▶ PROBLEM DETAILS: Can you turn the lines from the start of the material through the line containing "Looking at the screenshot, I should 1107,262." into a numbered list, leaving out blank lines?

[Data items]
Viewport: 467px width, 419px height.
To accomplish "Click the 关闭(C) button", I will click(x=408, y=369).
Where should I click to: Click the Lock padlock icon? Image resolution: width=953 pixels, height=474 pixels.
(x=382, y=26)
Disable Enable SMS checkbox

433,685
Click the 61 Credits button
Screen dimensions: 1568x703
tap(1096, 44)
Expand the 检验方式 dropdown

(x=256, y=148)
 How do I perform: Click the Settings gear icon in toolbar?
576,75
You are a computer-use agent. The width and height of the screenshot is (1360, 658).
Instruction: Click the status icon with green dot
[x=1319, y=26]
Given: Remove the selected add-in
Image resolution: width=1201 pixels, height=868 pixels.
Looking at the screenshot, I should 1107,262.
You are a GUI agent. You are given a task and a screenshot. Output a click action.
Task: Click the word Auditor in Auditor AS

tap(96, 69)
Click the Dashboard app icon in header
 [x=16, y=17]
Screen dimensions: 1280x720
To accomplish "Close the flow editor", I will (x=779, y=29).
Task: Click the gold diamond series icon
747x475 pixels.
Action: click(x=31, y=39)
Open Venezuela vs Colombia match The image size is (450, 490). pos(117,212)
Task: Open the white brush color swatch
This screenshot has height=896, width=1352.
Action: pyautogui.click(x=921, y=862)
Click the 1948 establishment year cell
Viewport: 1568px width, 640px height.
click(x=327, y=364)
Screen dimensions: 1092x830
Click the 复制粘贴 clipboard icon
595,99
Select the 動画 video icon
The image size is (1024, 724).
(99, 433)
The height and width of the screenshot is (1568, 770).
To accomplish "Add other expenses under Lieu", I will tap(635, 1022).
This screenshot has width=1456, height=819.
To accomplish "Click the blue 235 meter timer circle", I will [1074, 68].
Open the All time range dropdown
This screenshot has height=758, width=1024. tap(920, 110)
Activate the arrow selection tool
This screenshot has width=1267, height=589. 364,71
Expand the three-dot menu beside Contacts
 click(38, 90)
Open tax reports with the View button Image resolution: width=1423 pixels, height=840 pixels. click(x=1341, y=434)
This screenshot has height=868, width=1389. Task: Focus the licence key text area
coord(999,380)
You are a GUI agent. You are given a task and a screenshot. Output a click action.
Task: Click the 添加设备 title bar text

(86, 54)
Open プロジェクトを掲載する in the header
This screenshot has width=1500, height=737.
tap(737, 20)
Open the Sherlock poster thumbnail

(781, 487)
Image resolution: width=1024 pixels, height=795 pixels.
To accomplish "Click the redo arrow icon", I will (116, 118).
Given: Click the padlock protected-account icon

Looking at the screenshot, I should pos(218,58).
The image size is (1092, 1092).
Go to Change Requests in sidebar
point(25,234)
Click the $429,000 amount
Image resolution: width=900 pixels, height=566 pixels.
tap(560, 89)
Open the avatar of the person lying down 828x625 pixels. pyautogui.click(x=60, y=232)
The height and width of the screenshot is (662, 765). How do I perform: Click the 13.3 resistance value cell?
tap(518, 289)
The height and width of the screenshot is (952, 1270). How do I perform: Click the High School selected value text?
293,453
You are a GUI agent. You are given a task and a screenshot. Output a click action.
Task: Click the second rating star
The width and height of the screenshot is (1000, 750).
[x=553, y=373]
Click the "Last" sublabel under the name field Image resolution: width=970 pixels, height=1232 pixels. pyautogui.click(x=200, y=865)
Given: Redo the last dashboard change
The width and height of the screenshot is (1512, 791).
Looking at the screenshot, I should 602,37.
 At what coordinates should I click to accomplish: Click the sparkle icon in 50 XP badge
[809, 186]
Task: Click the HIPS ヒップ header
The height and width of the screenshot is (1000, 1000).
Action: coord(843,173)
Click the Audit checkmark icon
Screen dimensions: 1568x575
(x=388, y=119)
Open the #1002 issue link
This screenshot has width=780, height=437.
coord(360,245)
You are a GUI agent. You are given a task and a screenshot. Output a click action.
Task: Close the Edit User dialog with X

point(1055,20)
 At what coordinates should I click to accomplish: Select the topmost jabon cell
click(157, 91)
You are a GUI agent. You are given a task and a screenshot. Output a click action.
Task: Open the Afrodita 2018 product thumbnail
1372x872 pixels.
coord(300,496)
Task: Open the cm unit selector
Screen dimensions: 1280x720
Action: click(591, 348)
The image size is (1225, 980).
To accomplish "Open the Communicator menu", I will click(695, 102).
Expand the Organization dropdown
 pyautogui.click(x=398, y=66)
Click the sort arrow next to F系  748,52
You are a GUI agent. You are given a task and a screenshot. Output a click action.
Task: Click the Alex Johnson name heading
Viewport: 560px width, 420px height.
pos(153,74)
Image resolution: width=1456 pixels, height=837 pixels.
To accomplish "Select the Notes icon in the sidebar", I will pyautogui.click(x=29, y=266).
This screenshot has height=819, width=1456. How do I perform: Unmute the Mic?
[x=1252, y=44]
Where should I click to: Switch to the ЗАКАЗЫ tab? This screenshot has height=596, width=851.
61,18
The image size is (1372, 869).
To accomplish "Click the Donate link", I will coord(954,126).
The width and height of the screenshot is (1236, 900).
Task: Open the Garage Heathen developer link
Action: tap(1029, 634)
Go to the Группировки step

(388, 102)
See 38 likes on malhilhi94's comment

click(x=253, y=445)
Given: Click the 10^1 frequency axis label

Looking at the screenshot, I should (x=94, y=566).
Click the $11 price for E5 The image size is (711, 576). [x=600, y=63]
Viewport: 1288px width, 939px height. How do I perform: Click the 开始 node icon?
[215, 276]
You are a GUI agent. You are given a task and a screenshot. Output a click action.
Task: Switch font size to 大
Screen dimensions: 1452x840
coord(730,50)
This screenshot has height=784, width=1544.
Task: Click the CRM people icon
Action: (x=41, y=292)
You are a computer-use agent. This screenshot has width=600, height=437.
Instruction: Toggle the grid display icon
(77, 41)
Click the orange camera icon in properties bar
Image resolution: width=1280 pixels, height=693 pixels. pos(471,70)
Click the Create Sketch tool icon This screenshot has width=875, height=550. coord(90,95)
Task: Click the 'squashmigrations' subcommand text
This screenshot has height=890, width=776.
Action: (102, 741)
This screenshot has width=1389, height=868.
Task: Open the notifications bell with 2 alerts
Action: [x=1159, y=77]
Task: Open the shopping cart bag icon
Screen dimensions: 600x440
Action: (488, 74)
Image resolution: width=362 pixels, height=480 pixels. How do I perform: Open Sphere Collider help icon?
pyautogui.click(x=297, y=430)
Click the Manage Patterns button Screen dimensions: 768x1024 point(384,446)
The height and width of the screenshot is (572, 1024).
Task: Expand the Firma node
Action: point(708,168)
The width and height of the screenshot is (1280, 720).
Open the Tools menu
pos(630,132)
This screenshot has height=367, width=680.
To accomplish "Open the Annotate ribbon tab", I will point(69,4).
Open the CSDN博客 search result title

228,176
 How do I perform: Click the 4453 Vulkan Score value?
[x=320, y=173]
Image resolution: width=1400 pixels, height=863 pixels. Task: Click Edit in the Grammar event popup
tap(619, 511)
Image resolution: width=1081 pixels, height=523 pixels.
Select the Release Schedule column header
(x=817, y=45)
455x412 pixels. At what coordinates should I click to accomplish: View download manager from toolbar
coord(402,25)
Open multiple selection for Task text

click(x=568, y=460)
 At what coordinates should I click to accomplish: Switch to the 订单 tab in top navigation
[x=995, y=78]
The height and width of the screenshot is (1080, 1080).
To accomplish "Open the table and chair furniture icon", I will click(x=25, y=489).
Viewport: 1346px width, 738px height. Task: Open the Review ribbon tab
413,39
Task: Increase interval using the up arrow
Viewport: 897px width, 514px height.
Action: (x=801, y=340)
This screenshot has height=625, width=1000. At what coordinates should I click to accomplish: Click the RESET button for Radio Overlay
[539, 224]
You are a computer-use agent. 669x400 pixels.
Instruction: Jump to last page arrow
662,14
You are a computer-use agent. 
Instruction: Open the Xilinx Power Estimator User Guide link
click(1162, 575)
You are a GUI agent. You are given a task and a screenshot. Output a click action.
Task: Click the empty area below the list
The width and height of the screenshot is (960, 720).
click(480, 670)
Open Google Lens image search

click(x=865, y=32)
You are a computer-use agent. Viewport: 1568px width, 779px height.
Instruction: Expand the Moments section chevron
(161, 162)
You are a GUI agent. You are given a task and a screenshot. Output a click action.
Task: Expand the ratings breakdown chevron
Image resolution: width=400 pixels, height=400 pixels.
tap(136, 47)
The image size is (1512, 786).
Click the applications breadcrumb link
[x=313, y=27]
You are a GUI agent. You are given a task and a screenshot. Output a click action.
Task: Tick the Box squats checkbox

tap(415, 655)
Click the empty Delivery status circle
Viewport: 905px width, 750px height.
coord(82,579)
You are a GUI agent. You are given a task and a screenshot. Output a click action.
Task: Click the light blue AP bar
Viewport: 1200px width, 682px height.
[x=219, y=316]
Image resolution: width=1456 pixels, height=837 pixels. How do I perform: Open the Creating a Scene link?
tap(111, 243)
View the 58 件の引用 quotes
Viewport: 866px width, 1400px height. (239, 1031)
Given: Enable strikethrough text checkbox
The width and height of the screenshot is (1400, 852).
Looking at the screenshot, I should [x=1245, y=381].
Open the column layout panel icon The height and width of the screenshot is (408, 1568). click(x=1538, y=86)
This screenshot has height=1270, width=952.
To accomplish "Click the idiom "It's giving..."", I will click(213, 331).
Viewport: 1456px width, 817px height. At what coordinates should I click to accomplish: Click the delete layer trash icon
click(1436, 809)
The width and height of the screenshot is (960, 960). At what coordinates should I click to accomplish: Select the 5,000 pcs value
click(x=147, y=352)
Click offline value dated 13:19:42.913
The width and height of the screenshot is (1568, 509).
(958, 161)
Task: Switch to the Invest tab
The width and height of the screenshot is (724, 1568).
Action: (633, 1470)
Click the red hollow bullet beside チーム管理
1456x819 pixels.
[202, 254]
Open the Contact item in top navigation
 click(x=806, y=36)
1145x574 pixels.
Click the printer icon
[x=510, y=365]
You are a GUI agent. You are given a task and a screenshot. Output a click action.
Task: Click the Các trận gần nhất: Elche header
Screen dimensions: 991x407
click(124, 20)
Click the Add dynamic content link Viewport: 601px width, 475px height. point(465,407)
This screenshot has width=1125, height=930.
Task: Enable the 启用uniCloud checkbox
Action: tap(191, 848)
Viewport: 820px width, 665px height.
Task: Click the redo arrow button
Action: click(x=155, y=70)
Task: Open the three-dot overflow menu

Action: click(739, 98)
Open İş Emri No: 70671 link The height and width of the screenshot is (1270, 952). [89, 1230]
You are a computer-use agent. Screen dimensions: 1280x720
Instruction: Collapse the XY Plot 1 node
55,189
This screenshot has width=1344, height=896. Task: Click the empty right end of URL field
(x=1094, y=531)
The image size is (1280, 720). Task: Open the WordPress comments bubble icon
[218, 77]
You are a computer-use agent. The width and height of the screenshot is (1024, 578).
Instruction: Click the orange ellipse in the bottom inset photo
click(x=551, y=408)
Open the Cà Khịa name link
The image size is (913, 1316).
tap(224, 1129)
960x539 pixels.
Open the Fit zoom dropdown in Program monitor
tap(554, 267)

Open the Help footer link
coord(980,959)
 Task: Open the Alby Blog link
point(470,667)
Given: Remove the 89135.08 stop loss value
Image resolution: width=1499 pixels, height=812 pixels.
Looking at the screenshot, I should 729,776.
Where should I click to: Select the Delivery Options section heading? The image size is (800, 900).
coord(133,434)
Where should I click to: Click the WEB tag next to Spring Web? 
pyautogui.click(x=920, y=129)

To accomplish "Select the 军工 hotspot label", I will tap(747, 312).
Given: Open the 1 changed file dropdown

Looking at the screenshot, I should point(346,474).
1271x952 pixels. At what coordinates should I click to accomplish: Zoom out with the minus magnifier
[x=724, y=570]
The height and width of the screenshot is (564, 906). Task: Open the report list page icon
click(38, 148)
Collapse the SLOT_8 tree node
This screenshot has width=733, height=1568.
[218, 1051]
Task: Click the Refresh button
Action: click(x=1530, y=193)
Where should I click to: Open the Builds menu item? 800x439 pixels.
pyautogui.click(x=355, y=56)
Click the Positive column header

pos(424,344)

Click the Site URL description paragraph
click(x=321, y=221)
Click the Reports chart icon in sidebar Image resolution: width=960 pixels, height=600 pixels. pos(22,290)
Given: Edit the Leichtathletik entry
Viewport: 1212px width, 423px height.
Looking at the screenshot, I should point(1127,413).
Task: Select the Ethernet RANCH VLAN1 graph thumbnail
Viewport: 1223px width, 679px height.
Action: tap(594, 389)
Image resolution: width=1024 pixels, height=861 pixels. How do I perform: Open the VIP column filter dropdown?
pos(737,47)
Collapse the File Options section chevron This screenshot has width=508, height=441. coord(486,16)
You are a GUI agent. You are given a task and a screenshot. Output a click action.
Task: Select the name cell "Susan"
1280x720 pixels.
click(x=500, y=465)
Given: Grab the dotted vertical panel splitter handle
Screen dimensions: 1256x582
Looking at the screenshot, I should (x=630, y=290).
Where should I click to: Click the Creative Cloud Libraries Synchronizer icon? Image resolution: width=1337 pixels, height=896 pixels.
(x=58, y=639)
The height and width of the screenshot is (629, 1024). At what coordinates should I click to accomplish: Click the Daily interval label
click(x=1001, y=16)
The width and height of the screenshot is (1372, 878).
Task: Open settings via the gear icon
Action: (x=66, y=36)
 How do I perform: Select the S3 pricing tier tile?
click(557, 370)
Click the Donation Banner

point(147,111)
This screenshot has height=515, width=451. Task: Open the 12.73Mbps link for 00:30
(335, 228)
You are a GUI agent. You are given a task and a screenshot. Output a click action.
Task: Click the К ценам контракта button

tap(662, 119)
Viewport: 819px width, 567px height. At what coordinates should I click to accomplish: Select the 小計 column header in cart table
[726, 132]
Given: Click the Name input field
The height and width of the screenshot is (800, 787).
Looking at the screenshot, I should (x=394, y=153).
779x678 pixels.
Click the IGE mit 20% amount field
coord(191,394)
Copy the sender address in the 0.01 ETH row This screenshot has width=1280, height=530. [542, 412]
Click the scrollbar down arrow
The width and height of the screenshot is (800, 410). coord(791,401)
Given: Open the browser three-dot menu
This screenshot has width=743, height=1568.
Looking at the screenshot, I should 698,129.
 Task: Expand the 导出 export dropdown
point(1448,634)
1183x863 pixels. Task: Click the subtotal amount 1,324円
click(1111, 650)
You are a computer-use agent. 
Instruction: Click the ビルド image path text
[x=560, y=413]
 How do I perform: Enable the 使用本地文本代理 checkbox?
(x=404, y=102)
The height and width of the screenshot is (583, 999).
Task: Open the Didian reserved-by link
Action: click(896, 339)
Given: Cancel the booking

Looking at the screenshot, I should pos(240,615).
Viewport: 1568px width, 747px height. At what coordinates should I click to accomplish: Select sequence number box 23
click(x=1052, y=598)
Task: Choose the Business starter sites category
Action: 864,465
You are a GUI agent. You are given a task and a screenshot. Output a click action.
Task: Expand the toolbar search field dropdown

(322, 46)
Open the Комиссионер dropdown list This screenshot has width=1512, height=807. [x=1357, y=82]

▶ FINISHED TASK:
1. Viewport: 467px width, 419px height.
2. To accomplish "Click the 关闭(C) button", I will click(x=408, y=369).
3. Where should I click to: Click the Lock padlock icon? Image resolution: width=953 pixels, height=474 pixels.
4. (x=382, y=26)
5. Disable Enable SMS checkbox
6. 433,685
7. Click the 61 Credits button
8. Screen dimensions: 1568x703
9. tap(1096, 44)
10. Expand the 检验方式 dropdown
11. (x=256, y=148)
12.  How do I perform: Click the Settings gear icon in toolbar?
13. 576,75
14. You are a computer-use agent. The width and height of the screenshot is (1360, 658).
15. Instruction: Click the status icon with green dot
16. [x=1319, y=26]
17. Given: Remove the selected add-in
18. Image resolution: width=1201 pixels, height=868 pixels.
19. Looking at the screenshot, I should 1107,262.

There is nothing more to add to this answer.